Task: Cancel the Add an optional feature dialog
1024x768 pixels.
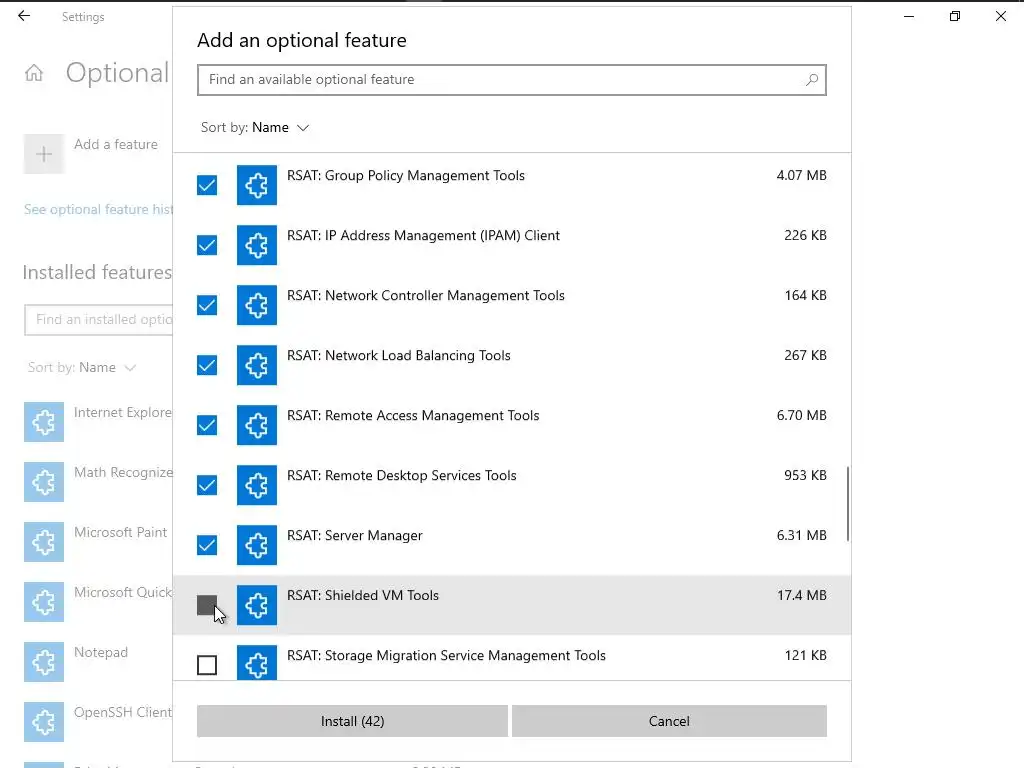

* * *

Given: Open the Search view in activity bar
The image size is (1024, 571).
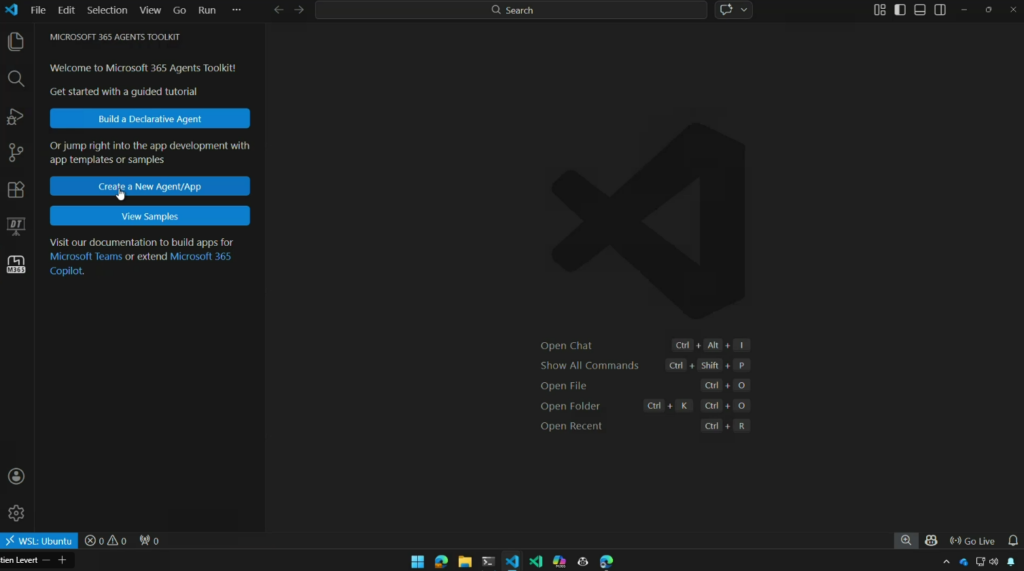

--

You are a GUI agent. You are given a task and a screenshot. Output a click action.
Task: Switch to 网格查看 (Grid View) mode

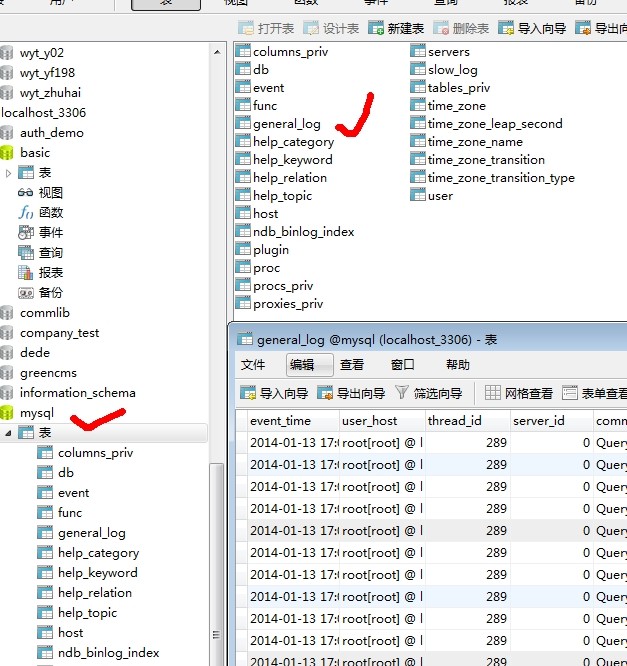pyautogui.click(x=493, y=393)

● **Exercise instructions**
Only one stretch of the records above is wanted: the lines between the one holding "Task: Cancel the" and the one holding "1024x768 pixels.", inclusive, reproduced exactly.

● **Written answer**
Task: Cancel the Add an optional feature dialog
1024x768 pixels.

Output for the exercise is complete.